Page MenuHomePhabricator

Epic: switch Maps to production status
Closed, ResolvedPublic

Description

This is an umbrella task to aggregate all needed steps to get Maps to production status.

Some notes:

  • varnish monitoring / alerting
  • backend monitoring / alerting
  • probably lots of other stuff that need to be consolidated

Related Objects

StatusAssignedTask
ResolvedNone
ResolvedMSantos
ResolvedGehel
ResolvedBBlack
ResolvedBBlack
Resolvedori
ResolvedOttomata
ResolvedBBlack
ResolvedBBlack
ResolvedNone
Resolvedmark
ResolvedRobH
ResolvedGehel
ResolvedGehel
ResolvedRobH
ResolvedNone
ResolvedGehel
ResolvedNone
ResolvedNone
ResolvedMaxSem
ResolvedBBlack
ResolvedGehel
ResolvedGehel
OpenNone

Event Timeline

Gehel created this task.Apr 26 2016, 9:35 PM
Restricted Application added a subscriber: Aklapper. · View Herald TranscriptApr 26 2016, 9:35 PM
Gehel added subtasks: Unknown Object (Task), Unknown Object (Task).
fgiunchedi triaged this task as Normal priority.Apr 27 2016, 3:06 PM
Gehel updated the task description. (Show Details)May 2 2016, 1:33 PM

Mobile wiki would like to use maps in their "nearby" feature, just like it is already done in the android app. I propose that we allow the maps tile service access from all WMF servers. This does not mean that the users will be able to insert maps into wikipedia articles, only that the mobile team will be able to use it in their interface.

CC: @Jdlrobson @BBlack

Yurik moved this task from All map-related tasks to Tracking on the Maps board.May 12 2016, 11:06 PM

We'd like to use this basically everywhere that maps make sense, obviously. But it's been locked down in a limited-beta-like status because it's not deployed in a production fashion yet. The whole point of this task is to get us past the hurdle where we care how many other production things rely on this and we don't have to lock down access or referrers at all. We're almost there,,,

@BBlack, I was hoping we can enable it so that devs can already play with it. Mobile has this limited beta mode thing specifically for this. But with the current referer check, they can only start developing after referer check is removed, which means it won't become production until a very long time from now. I think doing development and limited tests in parallel with making it production-quality would be more optimal.

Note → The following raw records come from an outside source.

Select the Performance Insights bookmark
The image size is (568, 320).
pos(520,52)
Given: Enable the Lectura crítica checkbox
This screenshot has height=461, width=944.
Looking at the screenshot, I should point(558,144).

faidon closed subtask Unknown Object (Task) as Resolved.May 16 2016, 11:42 AM
faidon closed subtask Unknown Object (Task) as Resolved.
MaxSem renamed this task from Switch Maps to production status to Epic: switch Maps to production status.May 27 2016, 9:26 PM
MaxSem added a project: Epic.

Re the flurry of ticket updates here and in related places:

  1. Installing and setting up eqiad doesn't have to block this, it can go under some other meta-task for post-production cleanup/improvements, IMHO.
  2. The puppetization blocker is real, if it's true we're not fully puppetized for easy reinstalls.
  3. We're missing blockers here for monitoring/alerting of the internal + external service endpoints (kartotherian.svc and cache_maps).

@BBlack, the T137617 was the monitoring one - it is now in icinga. Puppetization is a bit less cut and dry - I think everything has been scripted, but db install is a 2 day task, so puppets clearly do not work well for that.

BBlack added a comment.EditedJun 14 2016, 10:24 PM

@Yurik - T137617 does detailed service monitoring on each node (and probably shouldn't page people). What we're lacking is the higher-level "is this service alive?" check (which is usually just a simple request) pointed at http://kartotherian.svc.codfw.wmnet:6533 (and ditto for eqiad once it's alive), as well as the public-side checks on https://maps.wikimedia.org, both of which should alert/page on downtime.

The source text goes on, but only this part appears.